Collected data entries
Segment Open
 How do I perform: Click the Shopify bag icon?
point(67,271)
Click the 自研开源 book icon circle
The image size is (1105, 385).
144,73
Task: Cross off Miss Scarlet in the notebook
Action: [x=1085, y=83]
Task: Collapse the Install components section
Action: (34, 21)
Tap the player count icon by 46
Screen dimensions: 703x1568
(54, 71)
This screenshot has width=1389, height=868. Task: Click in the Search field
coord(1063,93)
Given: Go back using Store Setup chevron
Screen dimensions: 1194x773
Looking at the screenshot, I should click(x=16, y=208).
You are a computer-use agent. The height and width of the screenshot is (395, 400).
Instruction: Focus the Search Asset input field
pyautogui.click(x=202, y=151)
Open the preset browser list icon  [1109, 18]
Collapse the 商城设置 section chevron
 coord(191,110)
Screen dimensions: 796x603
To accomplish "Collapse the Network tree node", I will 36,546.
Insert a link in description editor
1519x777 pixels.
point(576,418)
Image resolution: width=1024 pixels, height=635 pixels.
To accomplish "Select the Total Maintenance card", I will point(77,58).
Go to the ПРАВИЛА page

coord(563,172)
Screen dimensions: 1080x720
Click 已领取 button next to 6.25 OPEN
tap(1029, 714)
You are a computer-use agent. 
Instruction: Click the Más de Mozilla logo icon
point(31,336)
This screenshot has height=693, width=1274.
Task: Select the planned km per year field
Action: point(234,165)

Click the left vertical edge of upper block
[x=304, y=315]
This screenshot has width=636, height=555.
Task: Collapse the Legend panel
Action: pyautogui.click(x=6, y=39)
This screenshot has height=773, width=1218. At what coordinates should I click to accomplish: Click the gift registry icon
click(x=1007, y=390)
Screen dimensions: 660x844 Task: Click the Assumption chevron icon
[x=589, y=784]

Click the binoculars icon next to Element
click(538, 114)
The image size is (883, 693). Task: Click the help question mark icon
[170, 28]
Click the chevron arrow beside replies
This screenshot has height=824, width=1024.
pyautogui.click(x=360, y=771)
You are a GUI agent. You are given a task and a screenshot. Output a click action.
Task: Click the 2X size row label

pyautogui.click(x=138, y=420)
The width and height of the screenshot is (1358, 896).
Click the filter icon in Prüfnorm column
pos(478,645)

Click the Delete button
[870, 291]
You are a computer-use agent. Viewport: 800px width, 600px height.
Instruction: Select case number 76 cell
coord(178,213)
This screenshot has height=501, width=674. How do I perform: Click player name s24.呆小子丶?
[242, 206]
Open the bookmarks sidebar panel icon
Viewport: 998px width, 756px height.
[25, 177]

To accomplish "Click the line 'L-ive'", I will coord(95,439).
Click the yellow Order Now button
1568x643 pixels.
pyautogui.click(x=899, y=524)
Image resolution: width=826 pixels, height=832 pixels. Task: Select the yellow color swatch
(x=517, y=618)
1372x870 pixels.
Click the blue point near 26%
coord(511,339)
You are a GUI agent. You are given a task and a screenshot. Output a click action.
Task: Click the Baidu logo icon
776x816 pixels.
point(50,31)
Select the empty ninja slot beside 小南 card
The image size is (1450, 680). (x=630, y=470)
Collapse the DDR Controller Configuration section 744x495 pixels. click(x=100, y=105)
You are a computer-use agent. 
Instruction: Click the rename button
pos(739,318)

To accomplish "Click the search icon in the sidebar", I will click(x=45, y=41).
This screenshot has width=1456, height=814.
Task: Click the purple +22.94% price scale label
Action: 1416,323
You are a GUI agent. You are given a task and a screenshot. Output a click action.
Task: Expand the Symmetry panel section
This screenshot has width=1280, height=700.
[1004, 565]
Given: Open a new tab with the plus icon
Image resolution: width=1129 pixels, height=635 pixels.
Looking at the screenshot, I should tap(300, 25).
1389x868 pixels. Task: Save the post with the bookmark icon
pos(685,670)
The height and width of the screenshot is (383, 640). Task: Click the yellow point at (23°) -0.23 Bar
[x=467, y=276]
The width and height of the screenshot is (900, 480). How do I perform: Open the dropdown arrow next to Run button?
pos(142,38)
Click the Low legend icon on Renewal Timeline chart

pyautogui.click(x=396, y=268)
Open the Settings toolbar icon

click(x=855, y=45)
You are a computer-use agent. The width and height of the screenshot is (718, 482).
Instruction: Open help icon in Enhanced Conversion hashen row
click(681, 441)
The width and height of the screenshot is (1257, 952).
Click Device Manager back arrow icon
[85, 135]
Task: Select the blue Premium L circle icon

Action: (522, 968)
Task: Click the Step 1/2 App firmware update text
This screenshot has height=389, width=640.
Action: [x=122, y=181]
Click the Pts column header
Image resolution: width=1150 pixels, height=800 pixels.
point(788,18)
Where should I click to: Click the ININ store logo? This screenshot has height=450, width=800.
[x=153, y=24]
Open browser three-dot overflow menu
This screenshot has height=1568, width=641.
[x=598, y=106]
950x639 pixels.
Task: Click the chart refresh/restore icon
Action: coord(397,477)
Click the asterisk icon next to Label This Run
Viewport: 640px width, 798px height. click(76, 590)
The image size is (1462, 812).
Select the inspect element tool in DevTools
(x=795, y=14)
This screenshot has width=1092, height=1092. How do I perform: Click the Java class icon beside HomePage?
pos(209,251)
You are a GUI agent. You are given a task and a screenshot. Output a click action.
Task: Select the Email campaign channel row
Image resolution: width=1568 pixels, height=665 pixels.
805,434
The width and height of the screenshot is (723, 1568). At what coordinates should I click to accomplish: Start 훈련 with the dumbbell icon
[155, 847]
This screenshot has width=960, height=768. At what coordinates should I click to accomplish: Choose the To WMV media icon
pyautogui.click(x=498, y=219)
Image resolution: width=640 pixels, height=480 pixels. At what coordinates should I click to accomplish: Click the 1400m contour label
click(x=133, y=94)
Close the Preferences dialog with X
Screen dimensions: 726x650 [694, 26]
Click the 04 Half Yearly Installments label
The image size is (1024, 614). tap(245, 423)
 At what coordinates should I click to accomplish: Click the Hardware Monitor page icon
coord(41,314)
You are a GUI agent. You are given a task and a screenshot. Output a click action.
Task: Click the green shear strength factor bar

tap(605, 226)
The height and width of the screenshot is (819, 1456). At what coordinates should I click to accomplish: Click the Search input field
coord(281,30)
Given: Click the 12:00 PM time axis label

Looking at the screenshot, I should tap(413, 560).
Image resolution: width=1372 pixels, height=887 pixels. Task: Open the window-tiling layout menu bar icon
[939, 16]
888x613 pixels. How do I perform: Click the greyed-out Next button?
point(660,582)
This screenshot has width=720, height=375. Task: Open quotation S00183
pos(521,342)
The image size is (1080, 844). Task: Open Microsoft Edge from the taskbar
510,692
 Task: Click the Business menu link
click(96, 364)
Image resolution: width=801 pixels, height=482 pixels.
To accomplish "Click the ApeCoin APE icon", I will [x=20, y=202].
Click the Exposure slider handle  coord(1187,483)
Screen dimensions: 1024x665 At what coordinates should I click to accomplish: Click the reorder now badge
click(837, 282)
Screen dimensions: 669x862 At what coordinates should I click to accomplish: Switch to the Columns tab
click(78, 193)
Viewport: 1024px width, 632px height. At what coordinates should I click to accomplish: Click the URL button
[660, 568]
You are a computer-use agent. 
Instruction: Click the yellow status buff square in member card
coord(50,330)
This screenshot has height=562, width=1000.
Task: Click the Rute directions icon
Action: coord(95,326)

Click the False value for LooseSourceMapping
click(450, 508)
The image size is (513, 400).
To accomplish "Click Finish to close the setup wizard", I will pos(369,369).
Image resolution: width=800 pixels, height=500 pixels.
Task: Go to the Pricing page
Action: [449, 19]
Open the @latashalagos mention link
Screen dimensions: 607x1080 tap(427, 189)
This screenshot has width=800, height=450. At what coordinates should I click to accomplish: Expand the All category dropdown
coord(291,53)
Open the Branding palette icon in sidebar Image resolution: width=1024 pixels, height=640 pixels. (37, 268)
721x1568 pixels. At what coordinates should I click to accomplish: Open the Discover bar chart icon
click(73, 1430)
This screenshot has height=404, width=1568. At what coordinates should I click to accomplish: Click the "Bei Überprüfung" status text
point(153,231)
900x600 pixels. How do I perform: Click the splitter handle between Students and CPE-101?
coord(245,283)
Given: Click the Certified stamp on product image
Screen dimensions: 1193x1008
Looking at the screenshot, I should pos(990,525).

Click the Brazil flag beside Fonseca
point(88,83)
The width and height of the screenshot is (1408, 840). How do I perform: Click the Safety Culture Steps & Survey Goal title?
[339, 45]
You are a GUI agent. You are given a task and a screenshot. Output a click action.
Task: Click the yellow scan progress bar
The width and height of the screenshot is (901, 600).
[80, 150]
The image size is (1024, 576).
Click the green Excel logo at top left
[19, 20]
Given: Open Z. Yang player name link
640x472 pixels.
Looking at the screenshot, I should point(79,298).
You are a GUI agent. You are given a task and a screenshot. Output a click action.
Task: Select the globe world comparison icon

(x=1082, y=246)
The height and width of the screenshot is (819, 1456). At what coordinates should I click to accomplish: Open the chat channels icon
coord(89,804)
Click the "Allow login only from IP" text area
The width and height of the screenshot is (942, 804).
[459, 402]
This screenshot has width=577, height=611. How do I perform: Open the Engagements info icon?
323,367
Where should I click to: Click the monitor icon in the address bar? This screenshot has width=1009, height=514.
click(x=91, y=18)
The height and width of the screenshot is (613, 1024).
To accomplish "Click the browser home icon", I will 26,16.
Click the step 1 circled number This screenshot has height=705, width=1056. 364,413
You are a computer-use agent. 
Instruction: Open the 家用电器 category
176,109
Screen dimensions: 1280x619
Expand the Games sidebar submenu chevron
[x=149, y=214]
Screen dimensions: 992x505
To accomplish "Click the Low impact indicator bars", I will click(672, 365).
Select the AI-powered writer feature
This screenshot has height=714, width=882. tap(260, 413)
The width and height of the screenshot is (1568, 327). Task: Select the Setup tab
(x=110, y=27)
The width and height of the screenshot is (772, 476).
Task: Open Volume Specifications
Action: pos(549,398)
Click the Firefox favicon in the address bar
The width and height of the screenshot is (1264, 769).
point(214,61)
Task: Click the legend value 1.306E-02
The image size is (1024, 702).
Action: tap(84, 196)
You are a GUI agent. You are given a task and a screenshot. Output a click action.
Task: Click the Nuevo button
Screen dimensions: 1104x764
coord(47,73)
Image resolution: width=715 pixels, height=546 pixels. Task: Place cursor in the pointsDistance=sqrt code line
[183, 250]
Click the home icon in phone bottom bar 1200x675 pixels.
Segment Closed
WHAT YOU NEED TO DO: From the line containing "640x472 pixels." to the last line of the data above, copy each line exactly and add nothing.

PROBLEM SOLUTION:
640x472 pixels.
Looking at the screenshot, I should point(79,298).
You are a GUI agent. You are given a task and a screenshot. Output a click action.
Task: Select the globe world comparison icon

(x=1082, y=246)
The height and width of the screenshot is (819, 1456). At what coordinates should I click to accomplish: Open the chat channels icon
coord(89,804)
Click the "Allow login only from IP" text area
The width and height of the screenshot is (942, 804).
[459, 402]
This screenshot has width=577, height=611. How do I perform: Open the Engagements info icon?
323,367
Where should I click to: Click the monitor icon in the address bar? This screenshot has width=1009, height=514.
click(x=91, y=18)
The height and width of the screenshot is (613, 1024).
To accomplish "Click the browser home icon", I will 26,16.
Click the step 1 circled number This screenshot has height=705, width=1056. 364,413
You are a computer-use agent. 
Instruction: Open the 家用电器 category
176,109
Screen dimensions: 1280x619
Expand the Games sidebar submenu chevron
[x=149, y=214]
Screen dimensions: 992x505
To accomplish "Click the Low impact indicator bars", I will click(672, 365).
Select the AI-powered writer feature
This screenshot has height=714, width=882. tap(260, 413)
The width and height of the screenshot is (1568, 327). Task: Select the Setup tab
(x=110, y=27)
The width and height of the screenshot is (772, 476).
Task: Open Volume Specifications
Action: pos(549,398)
Click the Firefox favicon in the address bar
The width and height of the screenshot is (1264, 769).
point(214,61)
Task: Click the legend value 1.306E-02
The image size is (1024, 702).
Action: tap(84, 196)
You are a GUI agent. You are given a task and a screenshot. Output a click action.
Task: Click the Nuevo button
Screen dimensions: 1104x764
coord(47,73)
Image resolution: width=715 pixels, height=546 pixels. Task: Place cursor in the pointsDistance=sqrt code line
[183, 250]
Click the home icon in phone bottom bar 1200x675 pixels.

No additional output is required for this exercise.